15 February 2020
Venerable Eusebios, Hermit of Syria
Today in the Holy Orthodox Church, the fifteenth of February, we commemorate the eremitical Saint Eusebios. His Life is also narrated by Blessed Theodoret of Kyrrhos’s Religious History. Saint Eusebios approached God in solitude in the desert, and his way of life is marked by ascetical extremes.
Theodoret does not inform us about the early life of Saint Eusebios [Gk. Εὐσέβιος, Ar. Yûsâbiyyûs يوسابيوس]; neither his parentage nor his birthplace are known. He was probably born around the year 350. He was apparently raised in the company of holy men and educated in a monastery, and desired for himself to become an ascetic and solitary in the wilderness when he came of age. He settled on a mountain ridge near a Syrian village called Asikhan [Gr. Ἀσιχᾶν], and built for himself a dwelling made of piled stones without mortar, which was also unroofed and open to the sky.
Eusebios lived a life of strict fasting and constant prayer under the open sky. He was at all times exposed to the elements. He covered himself in animal skins, and ate for his food chickpeas and beans soaked in water, as well as a few dried figs in an attempt to keep up the strength of his meagre body. Even when he was a very old man and had lost most of his teeth, he did not vary in his diet. Nor did he exchange his wonted dwelling-place for one more comfortable, but endured freezing winters and baking summers and exhaustive labours until he was quite shrivelled and wasted in body. He had trouble even keeping his girdle up about his waist, and sewed it into the cloth of his tunic to keep it from falling.

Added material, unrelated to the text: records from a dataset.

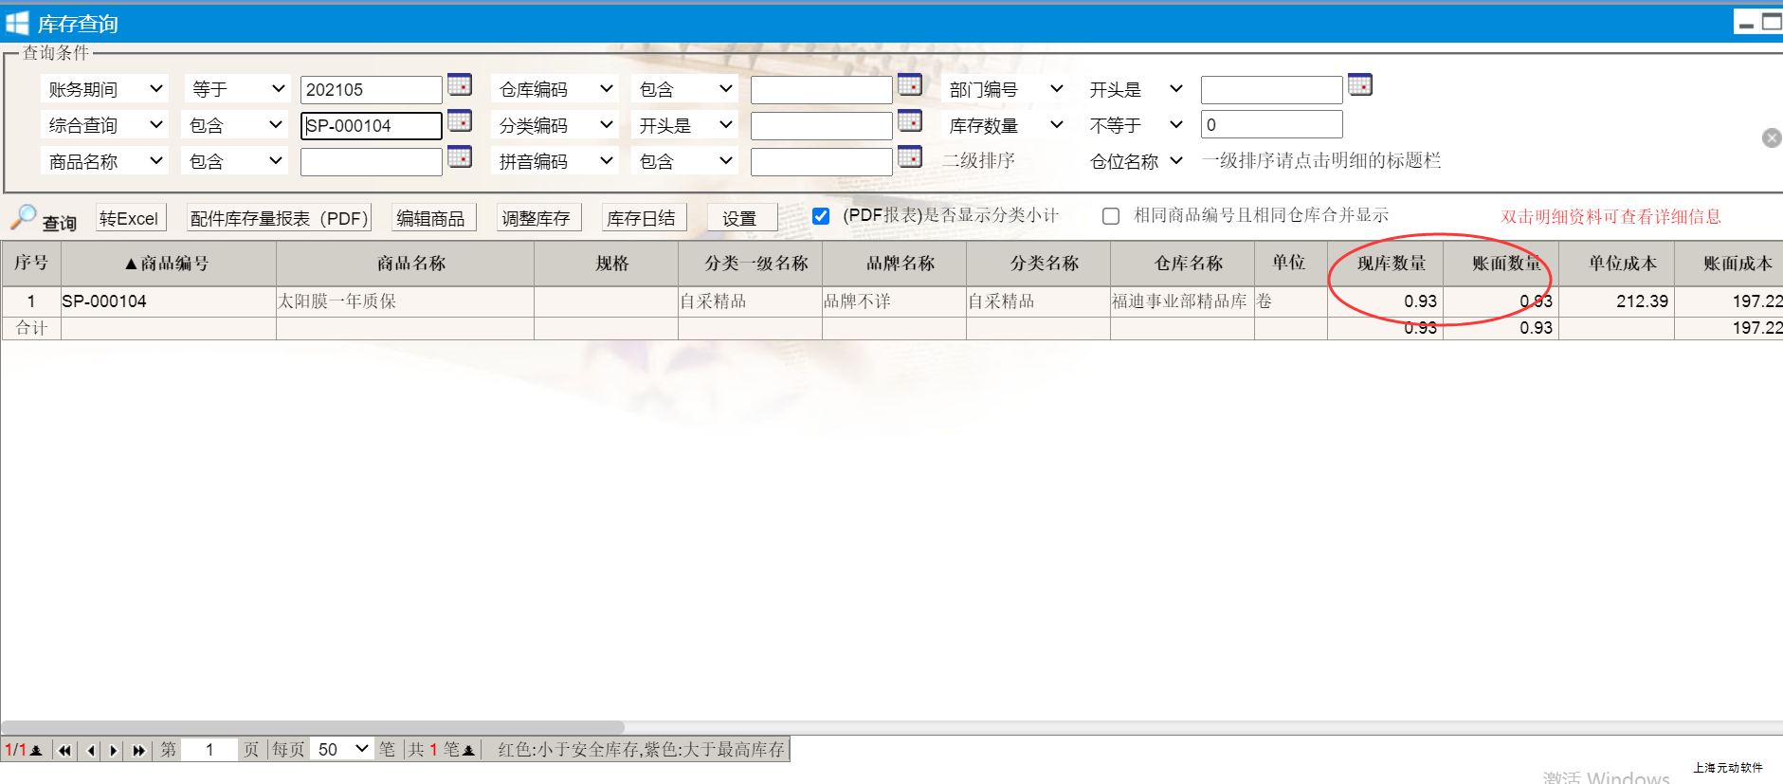
Task: Click picker icon next to SP-000104 field
Action: point(460,121)
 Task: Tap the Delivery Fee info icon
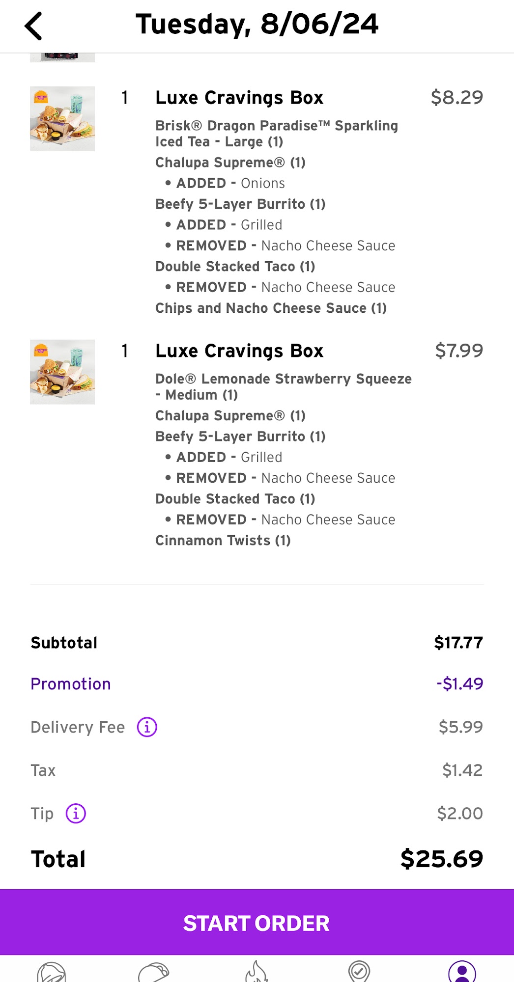point(146,727)
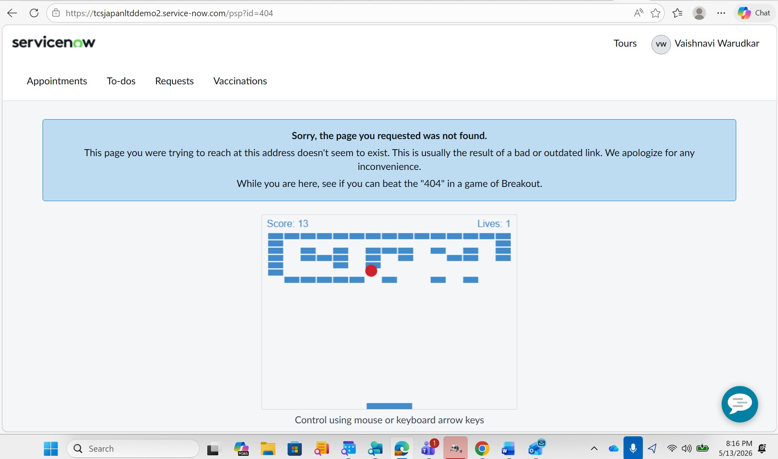Open the Appointments menu item
Screen dimensions: 778x459
point(57,81)
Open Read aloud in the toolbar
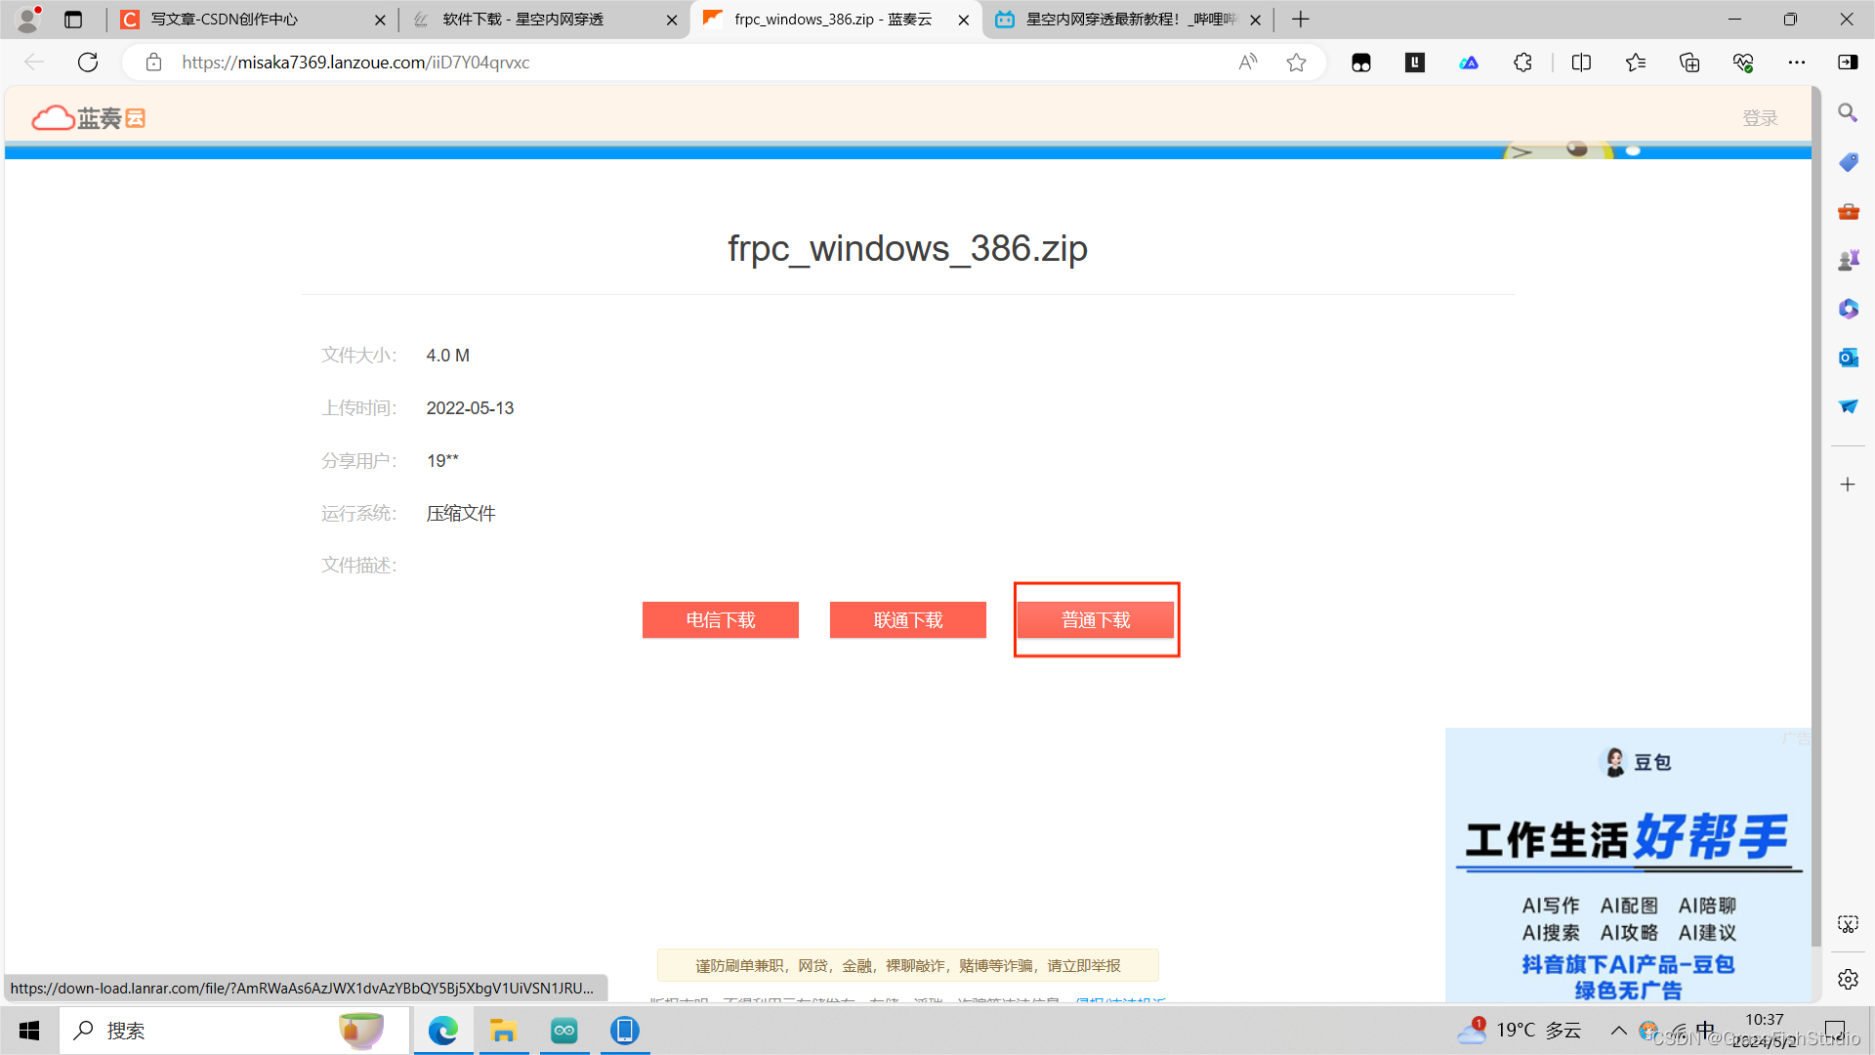Viewport: 1875px width, 1055px height. tap(1247, 62)
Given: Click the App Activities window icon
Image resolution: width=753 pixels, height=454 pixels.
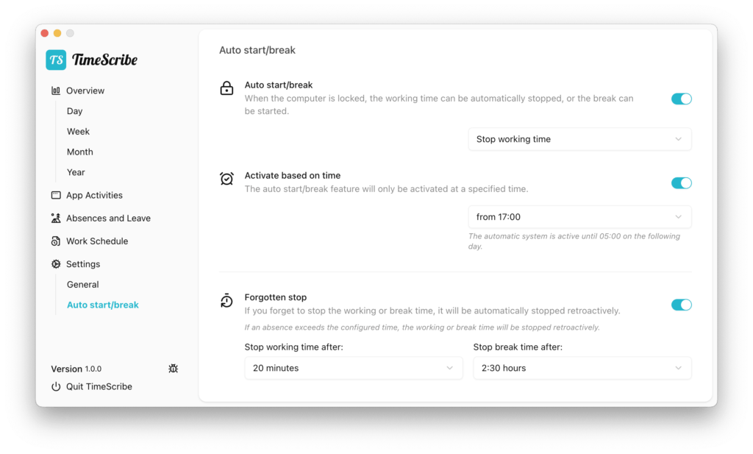Looking at the screenshot, I should pyautogui.click(x=56, y=195).
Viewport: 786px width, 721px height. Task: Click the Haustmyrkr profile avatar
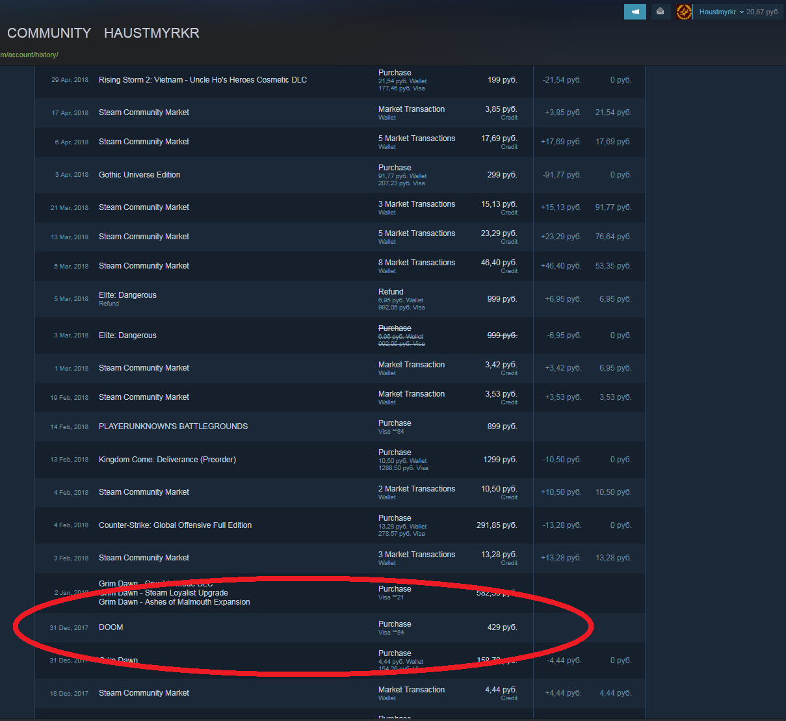click(x=683, y=12)
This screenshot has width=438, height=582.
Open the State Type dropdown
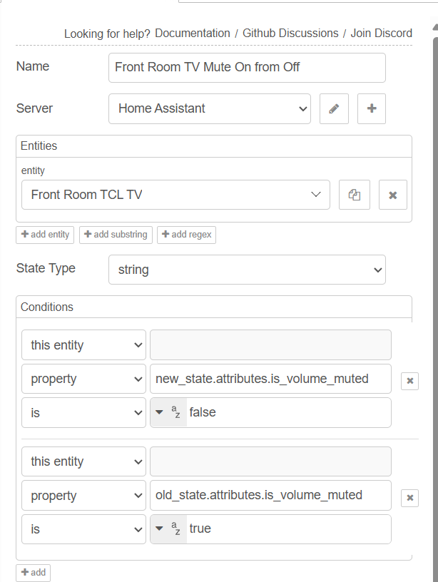point(246,270)
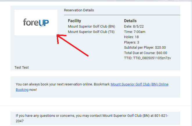Click the foreUP logo image
192x126 pixels.
36,22
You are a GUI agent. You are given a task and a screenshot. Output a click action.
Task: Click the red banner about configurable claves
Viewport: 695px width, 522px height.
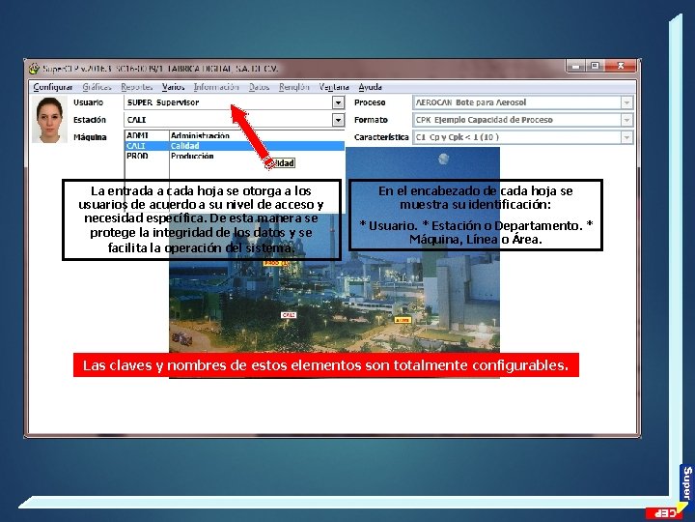326,365
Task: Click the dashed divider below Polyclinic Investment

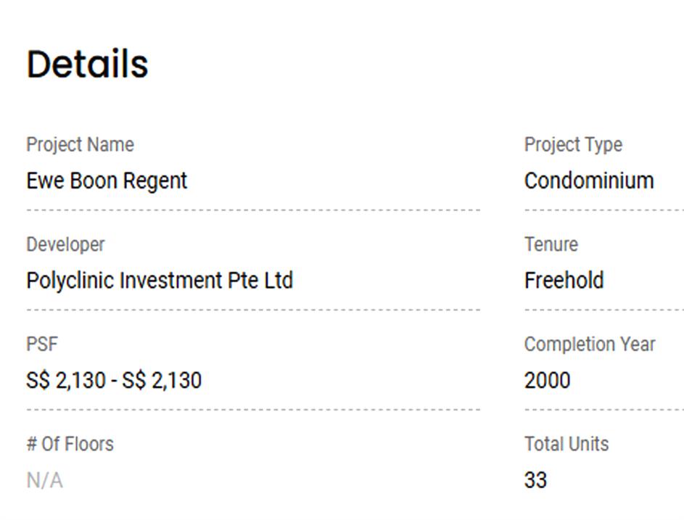Action: pos(253,310)
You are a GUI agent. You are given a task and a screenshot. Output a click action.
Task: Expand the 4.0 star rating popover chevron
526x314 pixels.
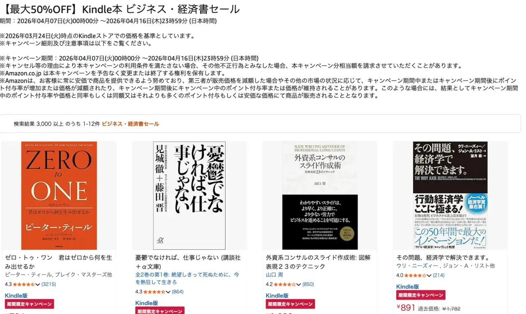click(429, 275)
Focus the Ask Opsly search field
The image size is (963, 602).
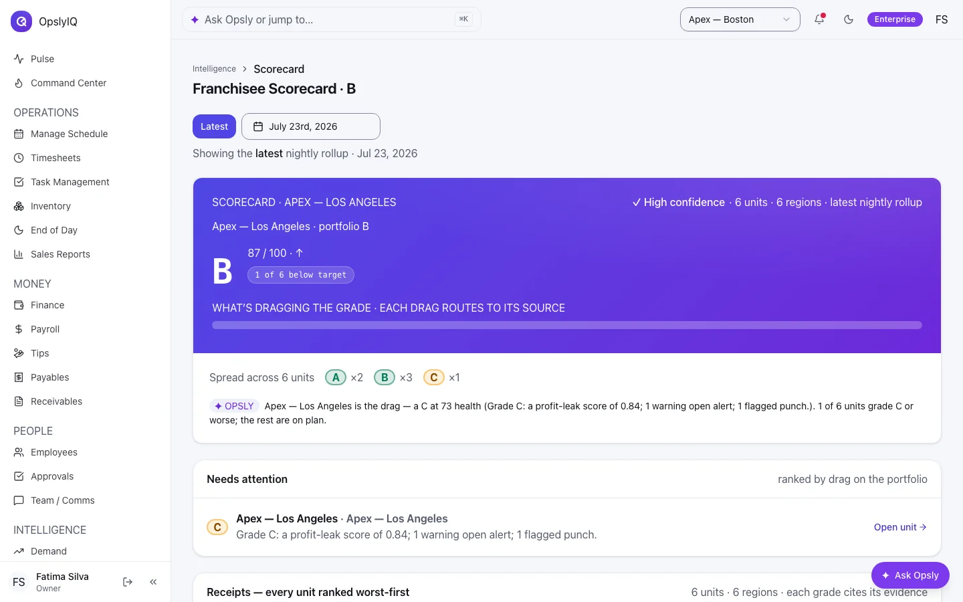pyautogui.click(x=332, y=19)
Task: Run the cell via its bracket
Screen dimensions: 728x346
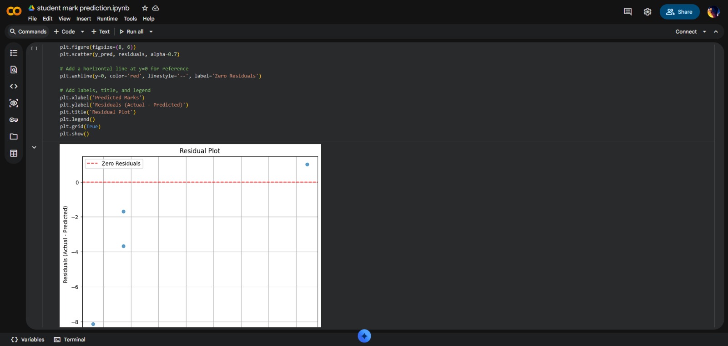Action: (x=34, y=48)
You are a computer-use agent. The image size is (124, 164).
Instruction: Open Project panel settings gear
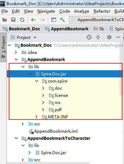point(109,37)
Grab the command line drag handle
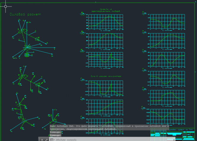Image resolution: width=197 pixels, height=141 pixels. (x=39, y=140)
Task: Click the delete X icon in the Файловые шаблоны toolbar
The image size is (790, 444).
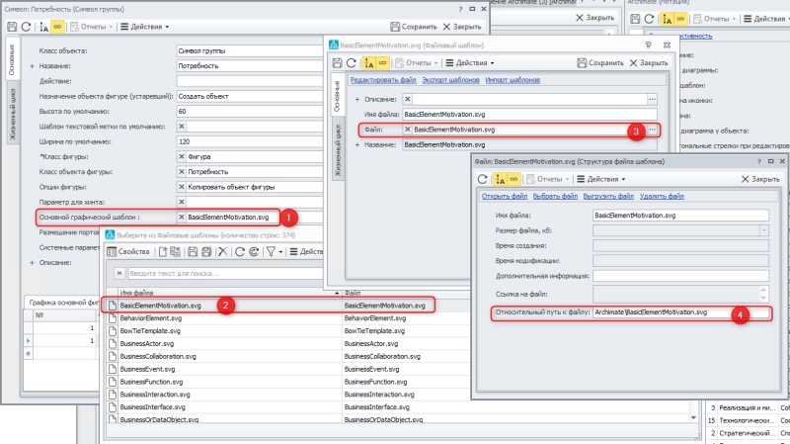Action: click(x=225, y=252)
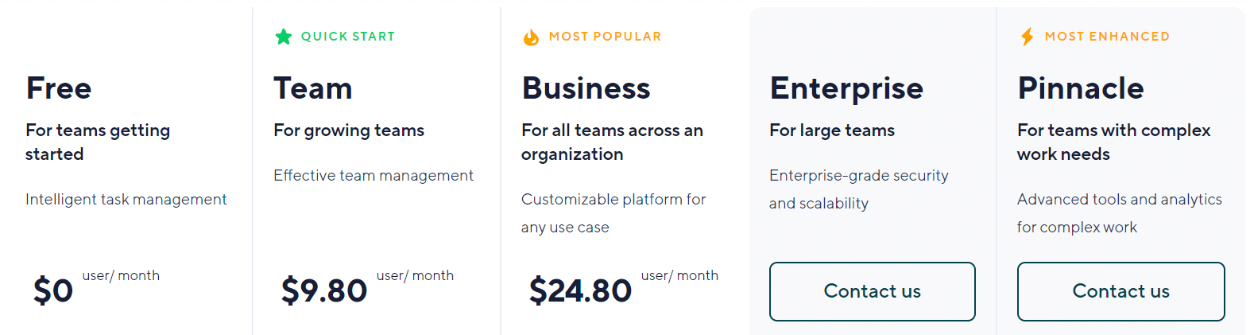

Eusebios led a life of contemplation of God; and he tended to avoid discourse with other people. At first he extended his hospitality to a few who came to him for advice and guidance on both spiritual and mundane matters. He would discourse with them on the divine oracles and thus leave them satisfied. However, upon their leaving, he asked them to seal his doorway with mud. When even these conversations became too taxing for him, Saint Eusebios rolled a heavy stone in front of the doorway of his cell. He communicated with others only through a hole in the stone wall, such that his face could not be seen, and took his food also through that hole. At last he refused to converse with anyone save Theodoret himself, through the same aperture. He would have long conversations with Bishop Theodoret on heavenly matters, and sometimes would detain him longer to speak. Theodoret remembered the sweetness of these long discourses fondly.
However, people kept visiting his cell on the mountain ridge, and causing him great vexation of spirit. With an effort that would have taxed even a young person in the full bloom of health, he clambered out of his enclosure and fled to a nearby cœnobitic community. He did not join the community, but continued his usual eremitical labours by the corner of one wall of the monastery enclosure, with the permission and blessing of the abbot. This abbot had a high opinion of Saint Eusebios, and said that during Great Lent he would take only fifteen dried figs for his sustenance throughout the seven weeks of the fast. Saint Eusebios lived past ninety years, even though his ascetic exertions had worn and wasted his flesh. At last he reposed in the Lord within the walls of his adoptive monastery, around the year 444. Holy hermit Eusebios, pray to God for us!